= 文書本文 =
--------------------

本実施形態によれば、発泡成形されて車両用シート10のシートバック14のクッション体を構成し、シートバック表皮24によって覆われるシートバックパッド20は、左右の縫製溝32と、左右のスリット34と、左右の凸部36とを備えている。
【0026】
左右の縫製溝32は、シートバックパッド20の表面より凹んでシートバックパッド20に形成され、表皮の裏面に設けられた左右の縫製代24Aを収容する。左右のスリット34は、左右の縫製溝32と同一線上に並んでシートバックパッド20に形成されており、シートバックパッド20の上部フランジ28を分割すると共に、左右のスリット34には、上記左右の縫製代24Aを収容している。これらのスリット34は、シートバックパッド20が発泡成形型から脱型される際に拡大される。
【0027】
左右の凸部36は、左右の縫製溝32と左右のスリット34との間でシートバックパッド20に設けられており、左右の縫製溝32よりもシートバックパッド20の表面側へ突出している。これらの凸部36によって左右の縫製代24Aが支持されることにより、シートバックパッド20における左右の縫製代24Aの部分が左右の縫製溝32及び左右のスリット34の内側へ凹むことを防止又は抑制できる。これにより、シートバック14の外観が悪化しないようにすることができる。
【0028】
また、本実施形態では、左右のスリット34と左右の凸部36との間でシートバックパッド20の上部フランジ28には、左右のスリット34の幅よりも直径が大きい左右の貫通孔38が形成されている。左右の貫通孔38には、左右のスリット34が連通している。このため、シートバックパッド20が発泡成形型から脱型され、左右のスリット34が拡大される際に、左右のスリット34における左右の凸部36側の端部に集中する応力を緩和できる。これにより、上記の応力集中によってシートバックパッド20が破れてしまうことを防止可能となる。

--------------------

= 提供記録 =

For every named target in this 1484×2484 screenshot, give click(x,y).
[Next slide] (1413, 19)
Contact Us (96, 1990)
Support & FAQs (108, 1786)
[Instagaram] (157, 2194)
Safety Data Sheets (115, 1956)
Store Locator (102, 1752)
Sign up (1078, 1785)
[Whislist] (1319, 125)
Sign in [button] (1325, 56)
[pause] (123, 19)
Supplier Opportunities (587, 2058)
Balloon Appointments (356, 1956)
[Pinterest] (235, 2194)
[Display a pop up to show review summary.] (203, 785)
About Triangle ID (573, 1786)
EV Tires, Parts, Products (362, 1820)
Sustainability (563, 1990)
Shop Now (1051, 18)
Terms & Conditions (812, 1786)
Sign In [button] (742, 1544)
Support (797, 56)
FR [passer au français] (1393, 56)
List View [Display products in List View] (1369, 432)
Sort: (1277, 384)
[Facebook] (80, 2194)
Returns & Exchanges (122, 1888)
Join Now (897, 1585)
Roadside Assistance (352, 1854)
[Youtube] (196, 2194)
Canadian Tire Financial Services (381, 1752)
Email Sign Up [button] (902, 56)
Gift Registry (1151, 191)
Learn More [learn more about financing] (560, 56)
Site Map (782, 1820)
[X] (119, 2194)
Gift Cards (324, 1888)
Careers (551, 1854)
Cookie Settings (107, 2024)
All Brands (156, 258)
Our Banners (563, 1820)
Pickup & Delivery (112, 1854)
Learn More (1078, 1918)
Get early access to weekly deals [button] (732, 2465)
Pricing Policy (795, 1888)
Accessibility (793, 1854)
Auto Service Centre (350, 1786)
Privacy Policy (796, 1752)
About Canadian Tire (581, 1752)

--------------------

= 作業項目 A =
次の記述(i)〜(iii)は、シートバックパッドについての文書本文の内容と一致していますか。それぞれ「はい」か「いいえ」で答え、判断の決め手となる文書本文の語句を正確に引用してください。
(i) 左右のスリットは、シートバックパッドが発泡成形型から脱型される際に拡大される。
(ii) 左右の貫通孔の直径は、左右のスリットの幅よりも小さい。
(iii) 左右の凸部は、左右の縫製溝よりもシートバックパッドの表面側へ突出している。
= 作業項目 B =
文書本文のうち、「本実施形態によれば、発泡成形」で始まり「ないようにすることができる。」に至るまでの部分を、一字一句違えずに書き写してください。

= 回答 A =
(i) はい。「これらのスリット34は、シートバックパッド20が発泡成形型から脱型される際に拡大される。」
(ii) いいえ。「左右のスリット34の幅よりも直径が大きい左右の貫通孔38が形成されている」
(iii) はい。「左右の縫製溝32よりもシートバックパッド20の表面側へ突出している」

= 回答 B =
本実施形態によれば、発泡成形されて車両用シート10のシートバック14のクッション体を構成し、シートバック表皮24によって覆われるシートバックパッド20は、左右の縫製溝32と、左右のスリット34と、左右の凸部36とを備えている。
【0026】
左右の縫製溝32は、シートバックパッド20の表面より凹んでシートバックパッド20に形成され、表皮の裏面に設けられた左右の縫製代24Aを収容する。左右のスリット34は、左右の縫製溝32と同一線上に並んでシートバックパッド20に形成されており、シートバックパッド20の上部フランジ28を分割すると共に、左右のスリット34には、上記左右の縫製代24Aを収容している。これらのスリット34は、シートバックパッド20が発泡成形型から脱型される際に拡大される。
【0027】
左右の凸部36は、左右の縫製溝32と左右のスリット34との間でシートバックパッド20に設けられており、左右の縫製溝32よりもシートバックパッド20の表面側へ突出している。これらの凸部36によって左右の縫製代24Aが支持されることにより、シートバックパッド20における左右の縫製代24Aの部分が左右の縫製溝32及び左右のスリット34の内側へ凹むことを防止又は抑制できる。これにより、シートバック14の外観が悪化しないようにすることができる。